The goal is to get just-passing-through traffic — including thousands of Pinellas residents evacuating in advance of a hurricane — up off of Gandy, moving it along more smoothly and reducing delays for purely local traffic.
State and local transportation officials have looked at the extension, variations of it and alternatives to it on and off for nearly 20 years. In South Tampa, reaction has been mixed, with plenty of opposition that hasn't faded.
"Oh no," Ranch House Grill owner George Konstantinidis said when a reporter called him about the project last week. "They're going to put us all out of business."
Meanwhile, work crews have started drilling on the median along Gandy to determine how far apart the piers for the elevated lanes could be spaced.
The Tampa-Hillsborough Expressway Authority is revisiting a past project development and environmental study for the proposed extension. It has started public outreach with business and community groups, and plans to do some town hall-style events, probably in April, and other public engagement through September 2016.
"Obviously, there needs to be a very robust and healthy community discussion about it, which didn't happen the last time," said Tampa Mayor Bob Buckhorn, who sits on the expressway's board and supports the proposal.
The South Tampa Chamber of Commerce wants to be in that discussion and see detailed plans, president Kelly Flannery said. Chamber members get the regional transportation issues the project is designed to address, she said, but they want to know the details for dealing with everything from noise to business disruption.
"Our No. 1 concern is businesses along the corridor along the construction," Flannery said. "We want to make sure the businesses and also the residents that are along that corridor are protected.''
Estimates put current traffic counts on Gandy at 48,000 cars and trucks a day. When the expressway authority looked at this project once before, it projected the elevated lanes would carry 18,900 vehicles a day.
In 2009, a study by the University of South Florida's Center for Urban Transportation Research concluded that the elevated lanes would save gas and time for drivers but would hurt gas stations, hotels, restaurants and mechanics that rely on pass-through traffic.
"No business will be successful under the bridge," said Konstantinidis, who said his diners signed petitions against the project the last time it got a serious look.
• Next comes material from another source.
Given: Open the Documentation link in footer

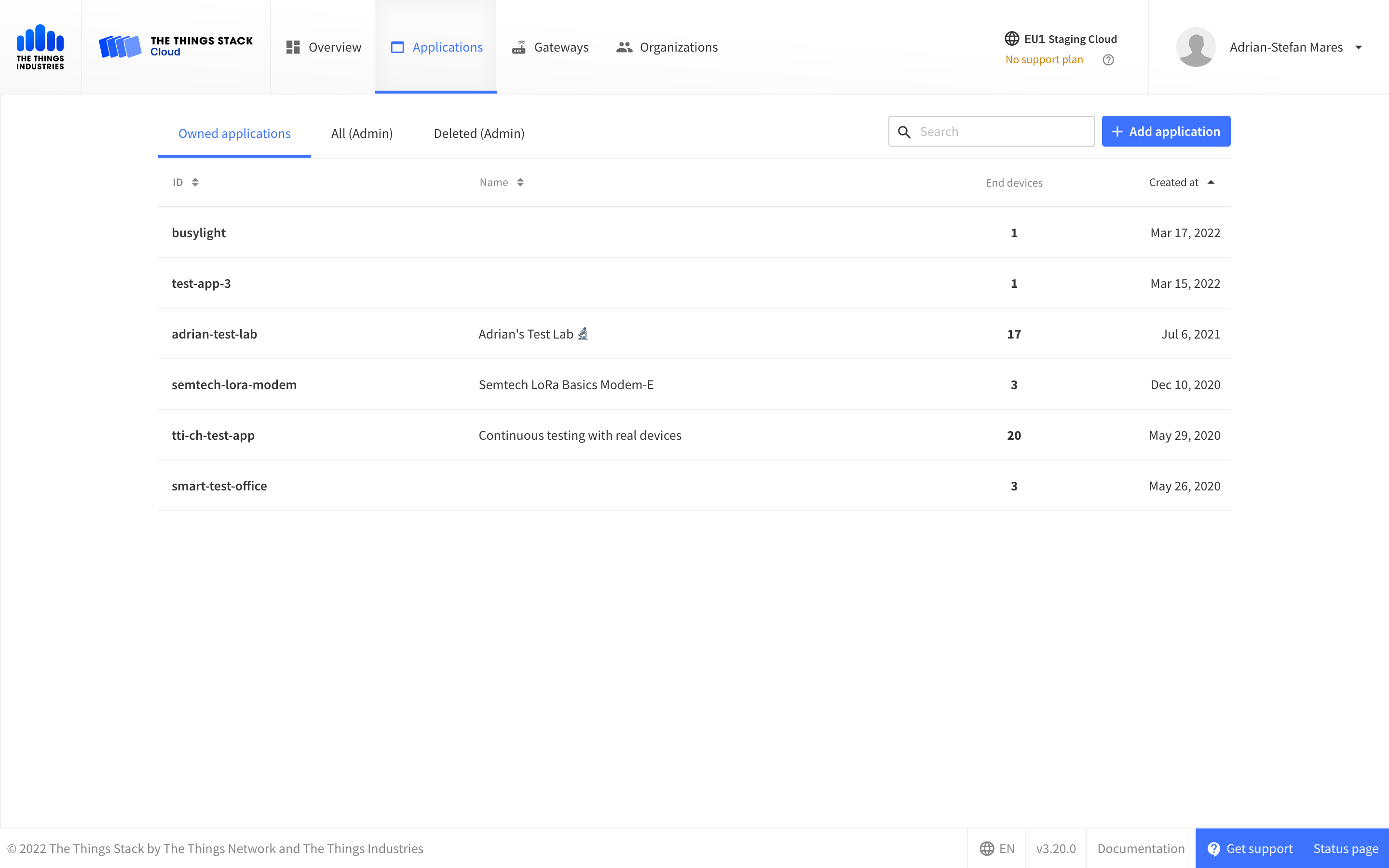Looking at the screenshot, I should pos(1141,848).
The expressway authority is looking to start construction in 2017, so the lanes could be open sometime in 2020.
That's when the Florida Department of Transportation aims to start work rebuilding Interstate 275's interchange at State Road 60 in West Shore. Having the Gandy elevated lanes open by then would give commuters an alternative to using the Howard Frankland Bridge during construction, authority spokeswoman Sue Chrzan said.
The authority plans to use cash reserves and money borrowed from the bond market to pay for the project. After the authority gained its independence from the DOT in 2012, it created a work program to be financed in part by money it has set aside in a fund for new projects. The elevated lanes on Gandy are the first project in that work program.
In 2013, the Hillsborough Metropolitan Planning Organization mailed a survey to 9,300 property owners within a mile of the Gandy corridor. About 900 responded, with 54 percent saying "yes" when asked whether a rendering of the elevated lanes looked like a good idea.
But Gandy/Sun Bay South Civic Association president Al Steenson cautions that there are two things worth remembering about that survey. First, the 54 percent came from the one in 10 recipients who responded. Also, the question was, does this look like a good idea, he said, not would you support it.
Steenson doesn't dispute that Gandy is congested, or that there may be significant numbers of people who want to see something done. But when his association's board discussed the idea last month, the mood of the room was still against the project.
"My feeling is that there are many, many people who are still opposed to it," he said. "If this is a done deal, we obviously want to be very, very involved in terms of the design."